◆ **PROMPT**
Rewrite the items below, changing "Where is" to "Where can I find" everywhere it appears and leaving everything else unchanged.

◆ **AVAILABLE DATA**
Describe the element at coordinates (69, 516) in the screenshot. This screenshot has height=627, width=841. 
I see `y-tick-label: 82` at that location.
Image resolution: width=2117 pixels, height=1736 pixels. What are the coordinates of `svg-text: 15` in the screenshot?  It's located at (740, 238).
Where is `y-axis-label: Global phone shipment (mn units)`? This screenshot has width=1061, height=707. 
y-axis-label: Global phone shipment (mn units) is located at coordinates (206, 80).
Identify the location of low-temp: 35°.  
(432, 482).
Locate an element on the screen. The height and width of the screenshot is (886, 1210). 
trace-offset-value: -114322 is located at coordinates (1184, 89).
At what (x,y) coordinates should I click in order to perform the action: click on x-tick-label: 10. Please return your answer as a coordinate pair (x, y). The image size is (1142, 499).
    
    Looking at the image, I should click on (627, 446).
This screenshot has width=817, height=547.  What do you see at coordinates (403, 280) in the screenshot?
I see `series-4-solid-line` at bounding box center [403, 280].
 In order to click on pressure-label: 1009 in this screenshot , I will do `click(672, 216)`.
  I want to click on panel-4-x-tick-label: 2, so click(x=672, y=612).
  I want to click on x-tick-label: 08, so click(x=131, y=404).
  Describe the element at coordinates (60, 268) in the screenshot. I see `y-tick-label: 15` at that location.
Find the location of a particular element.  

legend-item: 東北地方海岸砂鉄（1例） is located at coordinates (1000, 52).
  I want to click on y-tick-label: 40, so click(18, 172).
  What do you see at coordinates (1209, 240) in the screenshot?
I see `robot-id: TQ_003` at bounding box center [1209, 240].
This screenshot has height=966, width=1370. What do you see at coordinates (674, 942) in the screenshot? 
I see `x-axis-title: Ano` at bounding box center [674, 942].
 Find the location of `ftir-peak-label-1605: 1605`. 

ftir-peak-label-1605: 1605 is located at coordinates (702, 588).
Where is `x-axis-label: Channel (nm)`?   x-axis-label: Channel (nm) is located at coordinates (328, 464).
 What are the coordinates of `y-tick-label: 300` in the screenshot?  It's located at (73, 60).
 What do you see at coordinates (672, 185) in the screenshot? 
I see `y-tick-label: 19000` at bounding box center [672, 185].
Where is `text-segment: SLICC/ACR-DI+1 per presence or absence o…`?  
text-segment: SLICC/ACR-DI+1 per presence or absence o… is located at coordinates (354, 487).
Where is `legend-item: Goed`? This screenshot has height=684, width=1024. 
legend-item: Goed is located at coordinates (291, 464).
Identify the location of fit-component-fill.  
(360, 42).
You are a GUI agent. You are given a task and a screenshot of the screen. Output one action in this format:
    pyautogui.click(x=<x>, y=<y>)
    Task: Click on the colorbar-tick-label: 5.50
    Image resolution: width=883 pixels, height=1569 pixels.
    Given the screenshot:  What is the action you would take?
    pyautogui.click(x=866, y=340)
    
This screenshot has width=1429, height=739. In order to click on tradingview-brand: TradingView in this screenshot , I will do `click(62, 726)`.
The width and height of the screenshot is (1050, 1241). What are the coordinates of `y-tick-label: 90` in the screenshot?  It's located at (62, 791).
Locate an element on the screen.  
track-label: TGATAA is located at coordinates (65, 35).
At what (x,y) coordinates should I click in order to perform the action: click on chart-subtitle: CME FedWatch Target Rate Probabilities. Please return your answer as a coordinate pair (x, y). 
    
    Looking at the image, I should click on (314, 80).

◆ **TASK ANSWER**
Describe the element at coordinates (69, 516) in the screenshot. This screenshot has height=627, width=841. 
I see `y-tick-label: 82` at that location.
Image resolution: width=2117 pixels, height=1736 pixels. What are the coordinates of `svg-text: 15` in the screenshot?  It's located at (740, 238).
Where can I find `y-axis-label: Global phone shipment (mn units)`? This screenshot has width=1061, height=707. 
y-axis-label: Global phone shipment (mn units) is located at coordinates (206, 80).
Identify the location of low-temp: 35°.  
(432, 482).
Locate an element on the screen. The height and width of the screenshot is (886, 1210). 
trace-offset-value: -114322 is located at coordinates (1184, 89).
At what (x,y) coordinates should I click in order to perform the action: click on x-tick-label: 10. Please return your answer as a coordinate pair (x, y). The image size is (1142, 499).
    
    Looking at the image, I should click on (627, 446).
This screenshot has width=817, height=547.  What do you see at coordinates (403, 280) in the screenshot?
I see `series-4-solid-line` at bounding box center [403, 280].
 In order to click on pressure-label: 1009 in this screenshot , I will do `click(672, 216)`.
  I want to click on panel-4-x-tick-label: 2, so click(x=672, y=612).
  I want to click on x-tick-label: 08, so click(x=131, y=404).
  Describe the element at coordinates (60, 268) in the screenshot. I see `y-tick-label: 15` at that location.
Find the location of a particular element.  

legend-item: 東北地方海岸砂鉄（1例） is located at coordinates (1000, 52).
  I want to click on y-tick-label: 40, so click(18, 172).
  What do you see at coordinates (1209, 240) in the screenshot?
I see `robot-id: TQ_003` at bounding box center [1209, 240].
This screenshot has height=966, width=1370. What do you see at coordinates (674, 942) in the screenshot? 
I see `x-axis-title: Ano` at bounding box center [674, 942].
 Find the location of `ftir-peak-label-1605: 1605`. 

ftir-peak-label-1605: 1605 is located at coordinates (702, 588).
Where can I find `x-axis-label: Channel (nm)`?   x-axis-label: Channel (nm) is located at coordinates (328, 464).
 What are the coordinates of `y-tick-label: 300` in the screenshot?  It's located at (73, 60).
 What do you see at coordinates (672, 185) in the screenshot? 
I see `y-tick-label: 19000` at bounding box center [672, 185].
Where can I find `text-segment: SLICC/ACR-DI+1 per presence or absence o…`?  
text-segment: SLICC/ACR-DI+1 per presence or absence o… is located at coordinates (354, 487).
Where can I find `legend-item: Goed`? This screenshot has height=684, width=1024. 
legend-item: Goed is located at coordinates (291, 464).
Identify the location of fit-component-fill.  
(360, 42).
You are a GUI agent. You are given a task and a screenshot of the screen. Output one action in this format:
    pyautogui.click(x=<x>, y=<y>)
    Task: Click on the colorbar-tick-label: 5.50
    Image resolution: width=883 pixels, height=1569 pixels.
    Given the screenshot:  What is the action you would take?
    pyautogui.click(x=866, y=340)
    
This screenshot has width=1429, height=739. In order to click on tradingview-brand: TradingView in this screenshot , I will do `click(62, 726)`.
The width and height of the screenshot is (1050, 1241). What are the coordinates of `y-tick-label: 90` in the screenshot?  It's located at (62, 791).
Locate an element on the screen.  
track-label: TGATAA is located at coordinates (65, 35).
At what (x,y) coordinates should I click in order to perform the action: click on chart-subtitle: CME FedWatch Target Rate Probabilities. Please return your answer as a coordinate pair (x, y). 
    
    Looking at the image, I should click on (314, 80).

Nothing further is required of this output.